- [Directive]: Change every occurrence of "computer-use agent" to "desktop assistant" in the lines below, and reproduce all of them otherwise unchanged.

- [Provided material]:
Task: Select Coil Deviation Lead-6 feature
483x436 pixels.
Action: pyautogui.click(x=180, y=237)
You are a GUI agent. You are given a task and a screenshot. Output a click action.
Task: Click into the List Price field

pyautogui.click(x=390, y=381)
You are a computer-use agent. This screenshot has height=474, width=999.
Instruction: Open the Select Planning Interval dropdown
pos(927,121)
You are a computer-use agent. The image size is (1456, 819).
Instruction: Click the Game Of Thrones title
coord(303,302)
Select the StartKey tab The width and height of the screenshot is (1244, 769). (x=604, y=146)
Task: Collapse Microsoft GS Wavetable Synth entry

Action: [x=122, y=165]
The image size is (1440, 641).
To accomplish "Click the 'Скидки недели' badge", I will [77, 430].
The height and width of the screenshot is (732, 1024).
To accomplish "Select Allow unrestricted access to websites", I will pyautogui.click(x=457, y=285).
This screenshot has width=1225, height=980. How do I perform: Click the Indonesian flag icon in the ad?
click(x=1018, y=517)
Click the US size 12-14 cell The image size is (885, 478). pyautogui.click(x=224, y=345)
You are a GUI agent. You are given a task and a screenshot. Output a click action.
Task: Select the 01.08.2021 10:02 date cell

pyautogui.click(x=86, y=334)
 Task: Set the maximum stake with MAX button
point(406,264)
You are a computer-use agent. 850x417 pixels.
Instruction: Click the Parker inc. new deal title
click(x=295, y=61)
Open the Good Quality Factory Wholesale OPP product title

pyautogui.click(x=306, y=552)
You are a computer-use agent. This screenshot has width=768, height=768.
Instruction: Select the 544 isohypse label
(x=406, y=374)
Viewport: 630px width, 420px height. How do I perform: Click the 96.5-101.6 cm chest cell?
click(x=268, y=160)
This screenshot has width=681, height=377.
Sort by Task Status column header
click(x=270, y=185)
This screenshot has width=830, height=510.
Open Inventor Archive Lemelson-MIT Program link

- [Full solution]:
Task: Select Coil Deviation Lead-6 feature
483x436 pixels.
Action: pyautogui.click(x=180, y=237)
You are a GUI agent. You are given a task and a screenshot. Output a click action.
Task: Click into the List Price field

pyautogui.click(x=390, y=381)
You are a desktop assistant. This screenshot has height=474, width=999.
Instruction: Open the Select Planning Interval dropdown
pos(927,121)
You are a desktop assistant. The image size is (1456, 819).
Instruction: Click the Game Of Thrones title
coord(303,302)
Select the StartKey tab The width and height of the screenshot is (1244, 769). (x=604, y=146)
Task: Collapse Microsoft GS Wavetable Synth entry

Action: [x=122, y=165]
The image size is (1440, 641).
To accomplish "Click the 'Скидки недели' badge", I will [77, 430].
The height and width of the screenshot is (732, 1024).
To accomplish "Select Allow unrestricted access to websites", I will pyautogui.click(x=457, y=285).
This screenshot has width=1225, height=980. How do I perform: Click the Indonesian flag icon in the ad?
click(x=1018, y=517)
Click the US size 12-14 cell The image size is (885, 478). pyautogui.click(x=224, y=345)
You are a GUI agent. You are given a task and a screenshot. Output a click action.
Task: Select the 01.08.2021 10:02 date cell

pyautogui.click(x=86, y=334)
 Task: Set the maximum stake with MAX button
point(406,264)
You are a desktop assistant. 850x417 pixels.
Instruction: Click the Parker inc. new deal title
click(x=295, y=61)
Open the Good Quality Factory Wholesale OPP product title

pyautogui.click(x=306, y=552)
You are a desktop assistant. This screenshot has width=768, height=768.
Instruction: Select the 544 isohypse label
(x=406, y=374)
Viewport: 630px width, 420px height. How do I perform: Click the 96.5-101.6 cm chest cell?
click(x=268, y=160)
This screenshot has width=681, height=377.
Sort by Task Status column header
click(x=270, y=185)
This screenshot has width=830, height=510.
Open Inventor Archive Lemelson-MIT Program link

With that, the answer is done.